The other day, I took a look at a marketing program that a client considered underperforming. As I began to investigate, I realize that my approach resembled something I learned 25 years ago in a completely different place, the oil-slicked, unheated garage of my high school’s auto shop classroom.
Naff off, Robert Fulghum
As I looked at the components of the program, I realized that I didn’t know exactly what to look for, but instead, I knew I would find it if I kept looking for it. In broad terms, that approach applies both to marketing programs and to balky lawnmower engines.

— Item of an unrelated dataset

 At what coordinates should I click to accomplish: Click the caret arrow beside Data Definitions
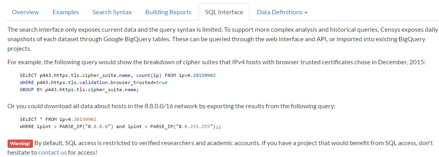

Let me give you a little background. I attended a fine public school dedicated to sending all of its high school graduates on to higher education and they succeeded at a rate of about 85%, IIRC. As part of their goal in developing well-rounded young men and women, they insisted on two semesters of practical arts. Most of my honors-level classmates chose home economics or drafting. I had different proclivities and chose not one but two semesters of auto shop.
Mr. White presided over auto shop with the assurance of a man who realized that no one cared what he did in his classroom as long as no one got hurt. After all, Yale never asked a prospective student if he had ever changed his own oil (disclosure: Yale certainly never asked me, and they didn’t accept me, either). As a result, Mr. White’s pedagogy differed mightily from the classical approach.
An example: one day, I came into the shop to find a two-tone gray Plymouth Horizon (short story: a lousy car even by Detroit small-car standards of the mid-80s; the original design came from FRANCE, for Pete’s sake). I turned to Mr. White and asked “whose car is that?” He just shook his head in response. A minute later, my classmate Jack Smith walked in, turned to Mr. White and said “whose car is that?” Mr. White shook his head again.
“See,” he said, “that’s why you boys will never be good mechanics. A real mechanic would ask ‘what’s wrong with it?’”
Sure enough, the class’s star student, ace mechanic Mike Bergomasco, walked in, looked up at the car and said “what’s wrong with it?” For the record, it needed a new muffler.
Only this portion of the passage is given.